One of the basic tenets of Marxism is that labor has intrinsic value that precedes and is separate from the value of management and investing. Most leftists, even those who are not Marxist, have absorbed this concept of the value of labor.
In reality, the circumstances are the exact opposite. It is the skill and judgment of managers and investors that creates the value of labor. If you don’t own your own company or freelance, you rely on someone else to choose what work you do and how you do it. Their decisions create the value of the products and services you make. When they make mistakes, the value of your labor decreases and you should charge less for it.
(Via Instapundit.) Without capital to invest in production, nothing can be produced. If no one wants to own Ford stock, then Ford has no capital. If Ford can't make a profit, no one will want to own Ford stock. No profit, no capital, ergo no research-and-development, no new machinery, no marketing, no competitive advantage, no business -- and it doesn't matter how "fair" the terms of your employment are, if your employer is bankrupt.

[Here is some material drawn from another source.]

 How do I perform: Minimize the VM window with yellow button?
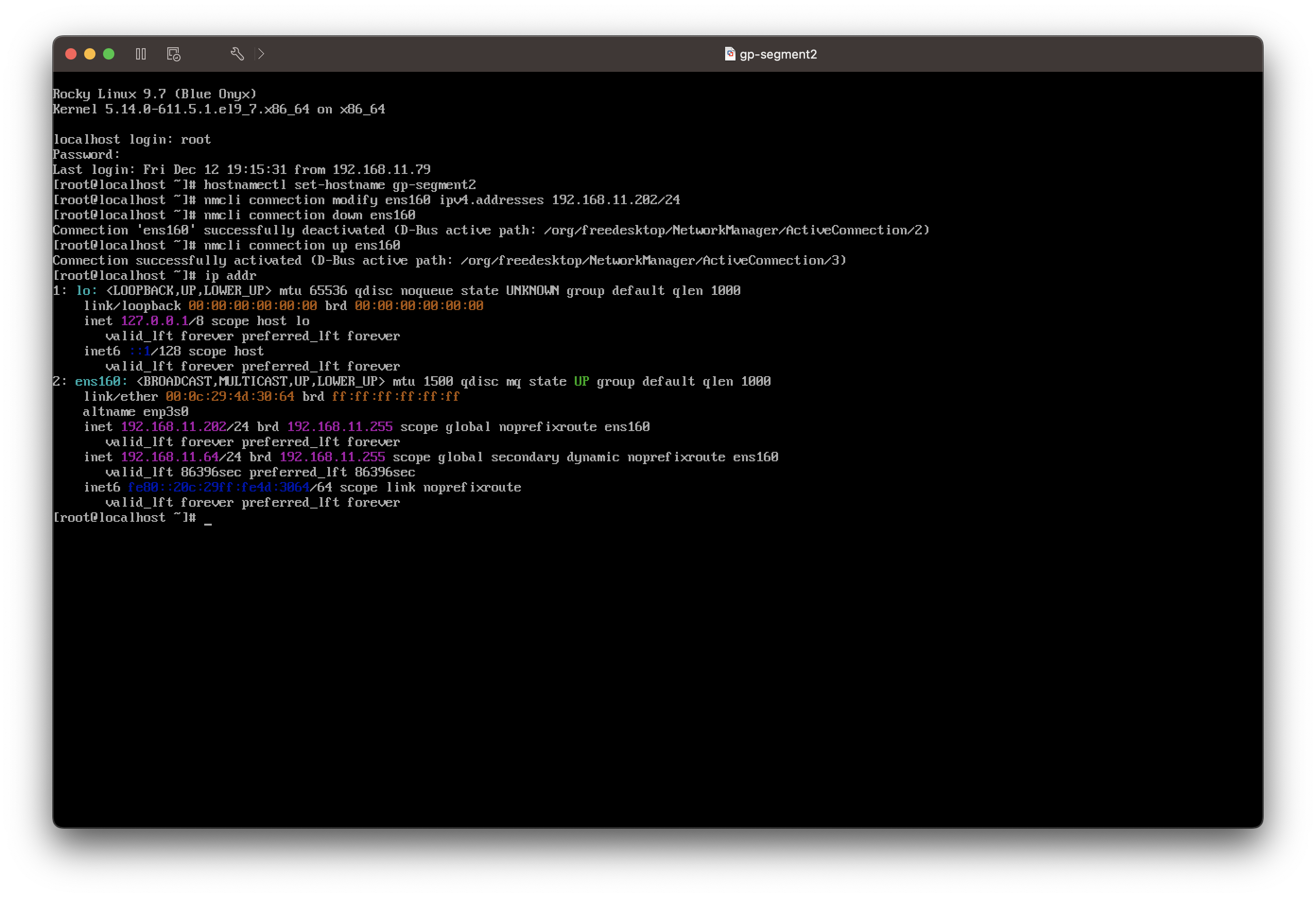point(89,54)
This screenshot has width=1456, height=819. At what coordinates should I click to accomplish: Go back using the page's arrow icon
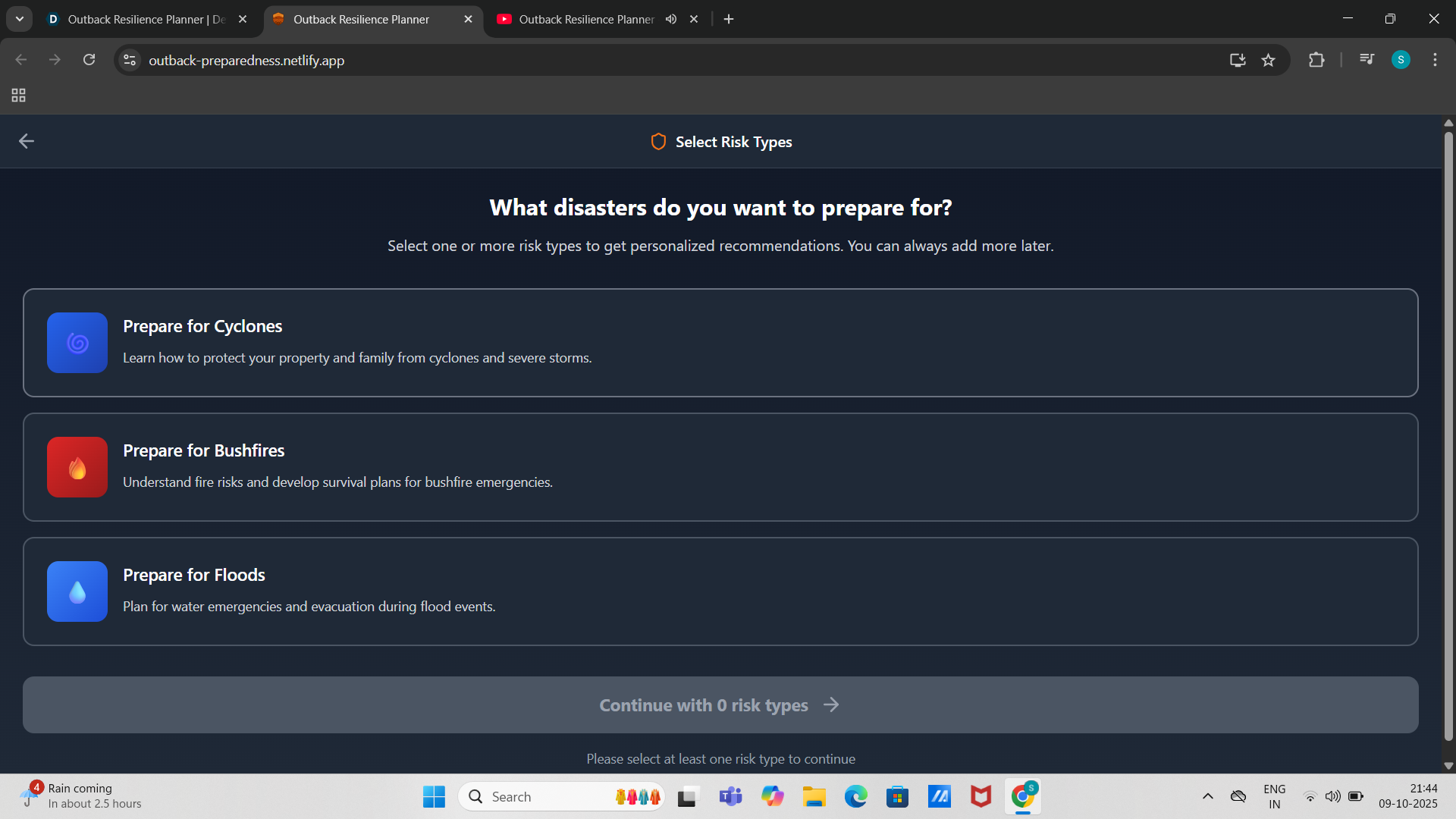[27, 142]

The guy driving the forklift on the loading dock has no right to gripe about the gap between his wages and the salaries of the executives. If you're making $15 an hour on the loading dock and the VP of marketing is making $300,000 a year . . . so freaking what?

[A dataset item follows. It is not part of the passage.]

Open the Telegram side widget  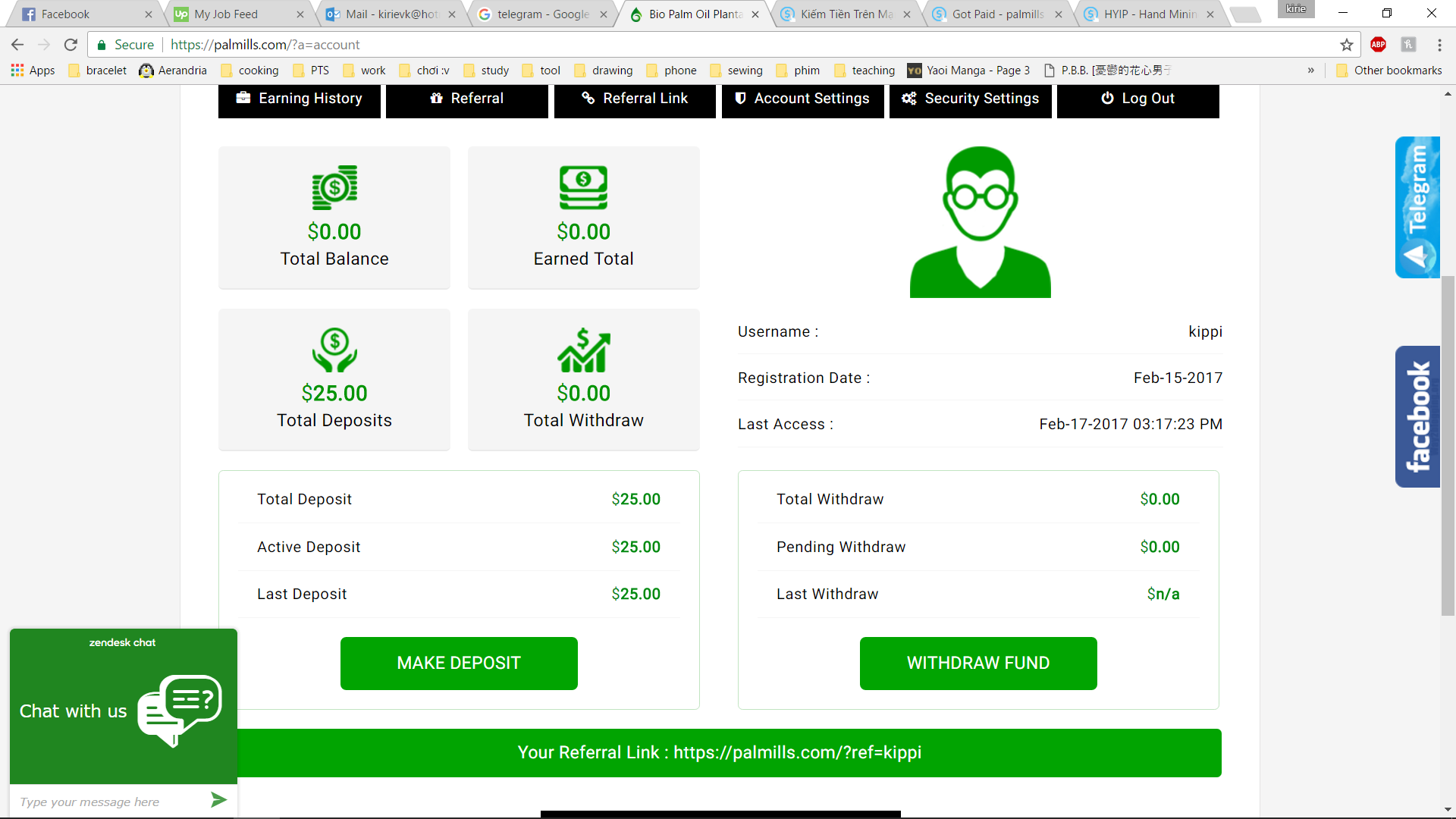[1417, 207]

If you can get somebody to hire you at $18 an hour, go get it and quit your bitching. And if you have some skill that somebody's willing to pay $300,000 a year for, congratulations. It's your labor, and you owe it to yourself to sell it for the best price you can get. But the fact that people are willing to pay more for a VP-marketing than for a forklift driver is not the fault of the VP-marketing, and your senseless whining about "fairness" doesn't change the value.
Nothing is more idiotic than talk of "worker's rights." If you don't like the pay or working conditions where you're working, quit and go find another job. Otherwise, STFU. Try to think of yourself not as a "worker," but as an entrepreur, seeking maximum value for your labor in a free market. How can I enhance my value to my current employer? What new skill can I acquire? How can I become more efficient, more effective, more valuable?

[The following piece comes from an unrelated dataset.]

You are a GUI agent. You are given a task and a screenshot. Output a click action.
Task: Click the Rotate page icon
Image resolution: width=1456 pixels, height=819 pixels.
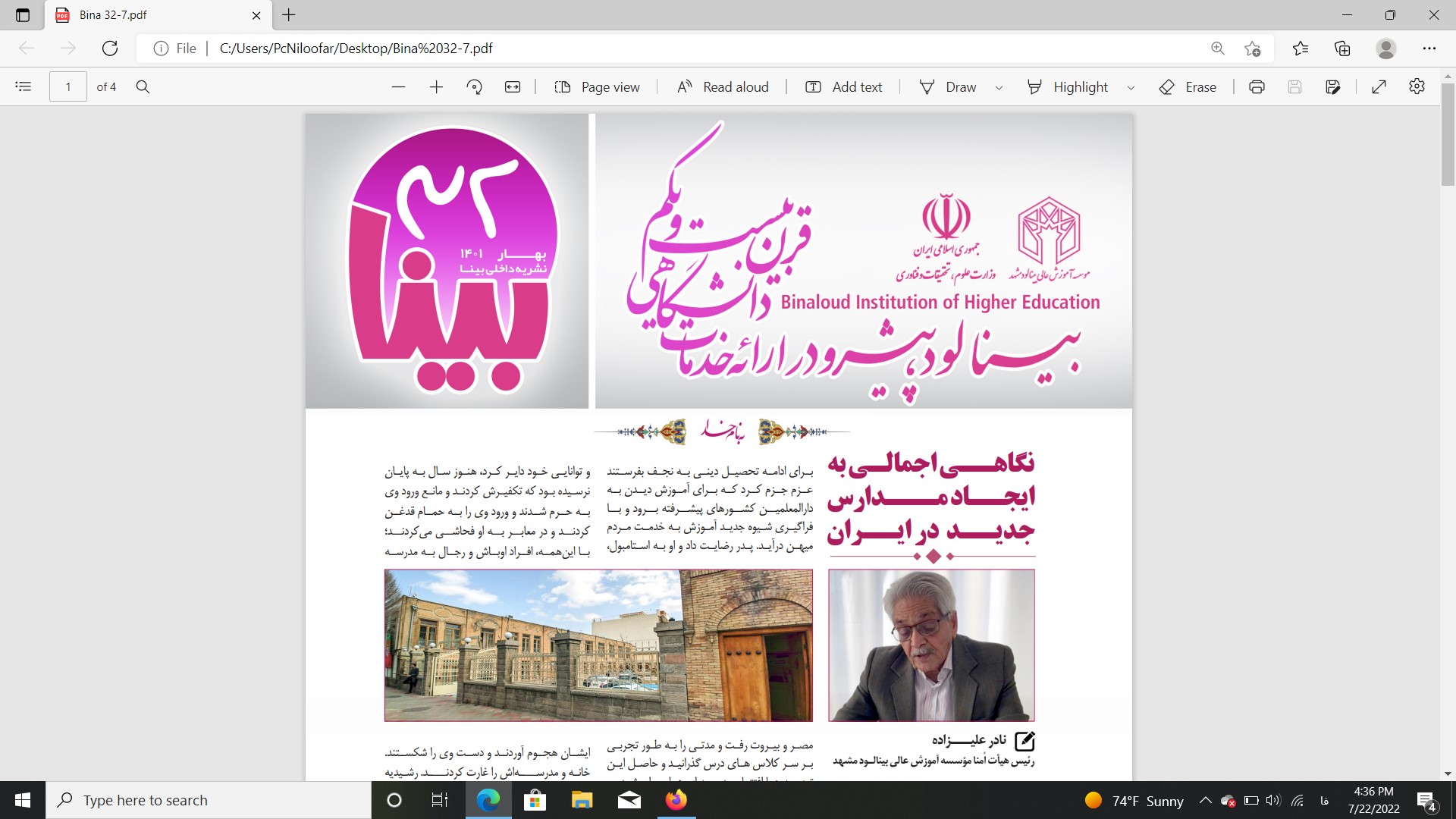click(475, 87)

Sitting around grumbling because you imagine that your employer is being "unfair" to you is just ignorant and childish. This is the idiocy of the labor-union mentality, which supposes that workers can combine to extort from an employer what he would not be willing to pay in a free market. That strategy might appear to work for a few years, or a few decades, but ultimately, you cannot fool the market. Overpriced labor -- that is to say, where wages and benefits are artificially inflated by union coercion -- is non-competitive labor. And eventually, non-competitive labor will be out of work.